Aus dem Gutachten des Bausachverständigen, das während des Berufungsverfahrens eingeholt wurde, ergibt sich schlüssig und nachvollziehbar, dass das Bauvorhaben, obwohl es der Größe und Form des Grundstückes angepasst ist, und die übrigen Voraussetzungen des § 9 Abs. 2 lit. a bis d KBV vorliegen, ohne Verringerung der Tiefe der Abstandsflächen nicht errichtet werden könnte. Diesen Feststellungen des Sachverständigen ist die Beschwerdeführerin nicht begründet entgegen getreten. Mit Recht konnte daher schon der Gemeindevorstand der mitbeteiligten Gemeinde davon ausgehen, dass die Voraussetzungen des § 9 Abs. 2 der Kärntner Bauvorschriften hinsichtlich der Verringerung der Abstandsflächen vorliegen.

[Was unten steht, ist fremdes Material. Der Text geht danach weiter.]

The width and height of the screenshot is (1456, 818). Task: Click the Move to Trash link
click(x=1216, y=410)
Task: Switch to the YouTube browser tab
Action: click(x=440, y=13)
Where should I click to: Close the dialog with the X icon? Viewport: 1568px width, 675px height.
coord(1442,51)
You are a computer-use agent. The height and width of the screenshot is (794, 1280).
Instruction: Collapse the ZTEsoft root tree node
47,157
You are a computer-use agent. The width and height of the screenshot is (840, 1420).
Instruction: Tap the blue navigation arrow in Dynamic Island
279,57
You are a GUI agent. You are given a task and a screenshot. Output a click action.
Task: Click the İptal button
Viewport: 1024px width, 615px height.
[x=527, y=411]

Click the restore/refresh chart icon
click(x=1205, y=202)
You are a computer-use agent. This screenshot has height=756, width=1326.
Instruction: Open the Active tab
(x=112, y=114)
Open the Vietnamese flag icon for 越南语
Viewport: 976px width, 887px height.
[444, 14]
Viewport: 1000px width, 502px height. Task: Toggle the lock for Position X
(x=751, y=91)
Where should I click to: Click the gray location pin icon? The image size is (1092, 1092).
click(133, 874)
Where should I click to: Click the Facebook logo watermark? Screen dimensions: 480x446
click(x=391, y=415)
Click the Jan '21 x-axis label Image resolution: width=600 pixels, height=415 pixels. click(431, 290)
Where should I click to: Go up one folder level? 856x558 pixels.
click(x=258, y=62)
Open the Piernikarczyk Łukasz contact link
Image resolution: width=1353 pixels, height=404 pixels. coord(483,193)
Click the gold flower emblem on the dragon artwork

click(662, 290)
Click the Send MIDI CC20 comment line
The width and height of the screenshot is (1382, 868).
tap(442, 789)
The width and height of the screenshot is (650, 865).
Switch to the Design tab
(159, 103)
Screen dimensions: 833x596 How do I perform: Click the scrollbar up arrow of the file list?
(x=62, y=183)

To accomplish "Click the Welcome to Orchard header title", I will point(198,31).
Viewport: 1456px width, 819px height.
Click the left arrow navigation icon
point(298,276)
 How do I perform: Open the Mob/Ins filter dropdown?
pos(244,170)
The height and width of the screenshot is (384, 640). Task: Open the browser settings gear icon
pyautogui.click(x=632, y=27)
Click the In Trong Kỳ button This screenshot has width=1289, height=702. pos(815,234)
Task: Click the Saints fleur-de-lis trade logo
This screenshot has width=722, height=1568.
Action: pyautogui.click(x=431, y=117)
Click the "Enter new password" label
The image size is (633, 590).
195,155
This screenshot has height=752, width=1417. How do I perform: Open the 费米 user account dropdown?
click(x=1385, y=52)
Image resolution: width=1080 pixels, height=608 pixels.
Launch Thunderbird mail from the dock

Da in dem Umfang, in dem der Beschwerdeführerin ein Mitspracherecht zusteht, keine Rechtsverletzung erkannt werden kann, war ihre Beschwerde gemäß § 42 Abs. 1 VwGG als unbegründet abzuweisen.

Die Kostenentscheidung gründet sich auf die §§ 47 ff VwGG in Verbindung mit der Verordnung BGBl. Nr. 416/1994.